1,500 participate in annual Riga march marking 1944 battle; Nazi hunter decries ‘distortion of history’ .

DRIGA, Latvia — Latvian veterans who fought on Nazi Germany’s side against the Soviets in World War II staged a controversial march in Riga on Monday to mark the anniversary of a 1944 battle.

Around 1,500 people took part in the annual parade through Riga’s Old Town amid massive police security, Latvia’s deputy chief of police Artis Velss told AFP, with no arrests reported by midday.

Self-styled anti-fascist groups were due to hold their own demonstration immediately after the main parade had concluded, according to an agreement with police.

Veterans of the Latvian Legion have paraded in Riga every March 16 since Soviet rule ended in 1991. The date marks a failed 1944 battle to repel the Soviet Red Army, paving the way for nearly half a century of occupation.

Jewish groups, Moscow and Latvia’s large ethnic-Russian community — accounting for quarter of its two million citizens — see the parade as glorifying Nazism because the Legion, founded in 1943, was commanded by Germany’s Waffen SS.

Efraim Zuroff from Jerusalem’s Nazi-hunting Simon Wiesenthal Center told AFP the parade was “one big lie” and a “distortion of history” as he observed the event in central Riga.

“Among the ranks of the Latvian Legion were quite a few people who participated in the mass murder of Jews. And these are the heroes of the new Latvia?” Zuroff said.

But veterans themselves insist they were trying to defend their small homeland against Soviet occupation.
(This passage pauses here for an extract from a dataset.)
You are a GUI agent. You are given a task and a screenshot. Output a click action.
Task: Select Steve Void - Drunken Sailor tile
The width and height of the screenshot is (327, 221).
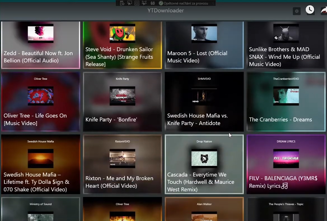coord(122,45)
“They (Legion members) didn’t want a return of Soviet occupation and felt they were doing the right thing,” 81-year-old Janis Lusis told AFP, adding that his brother was a member of the group.

Some 140,000 Latvians, mostly conscripts, fought in the Legion. Roughly a third died in combat or Soviet captivity.
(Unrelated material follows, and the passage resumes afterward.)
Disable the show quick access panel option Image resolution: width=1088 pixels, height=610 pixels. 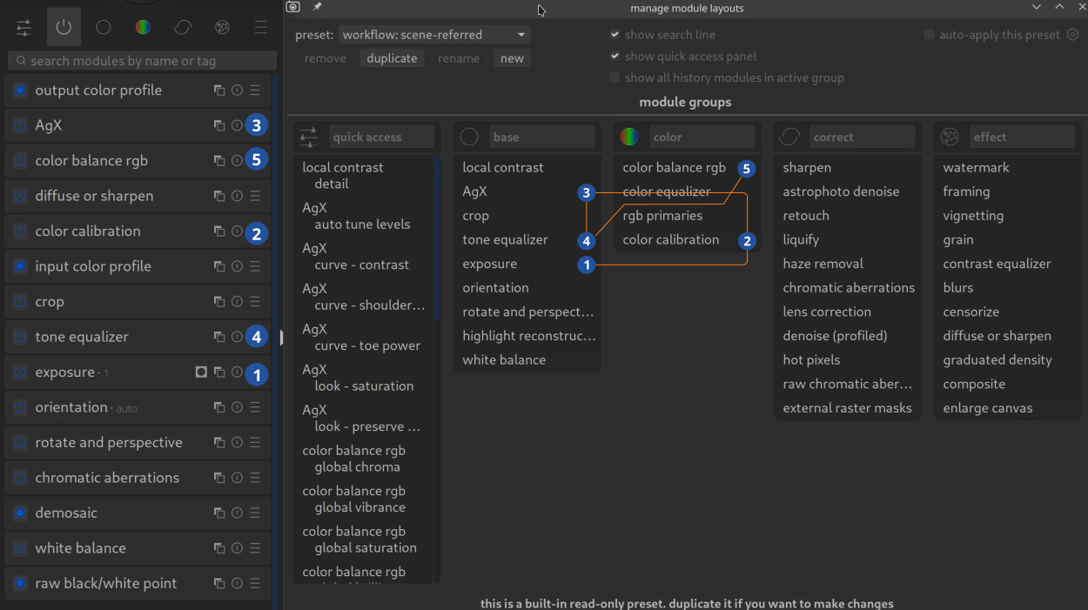tap(615, 57)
Another 130,000 Latvians sided with the Soviets, and almost a quarter were killed, many in battles with Legion compatriots.
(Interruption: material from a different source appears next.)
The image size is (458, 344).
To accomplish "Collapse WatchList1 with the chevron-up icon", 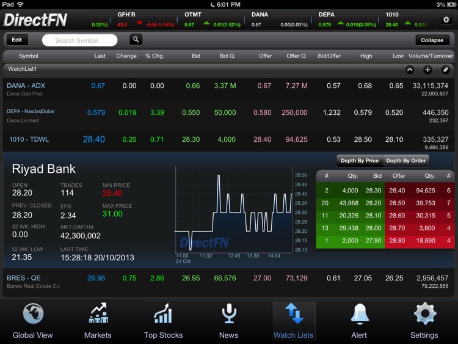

Moscow seized Latvia under a 1939 deal with Berlin carving up eastern Europe, and later deported 15,000 Latvians to Siberia.

Germany drove out the Red Army when it ripped up the pact and invaded the Soviet Union in 1941.

Some Latvians hailed the Nazis as liberators. But they brought their own terror, killing 70,000 of the country’s 85,000 Jews, aided by local collaborators.

The Soviets recaptured Riga in October 1944 and held on to the country until the communist bloc crumbled in 1991.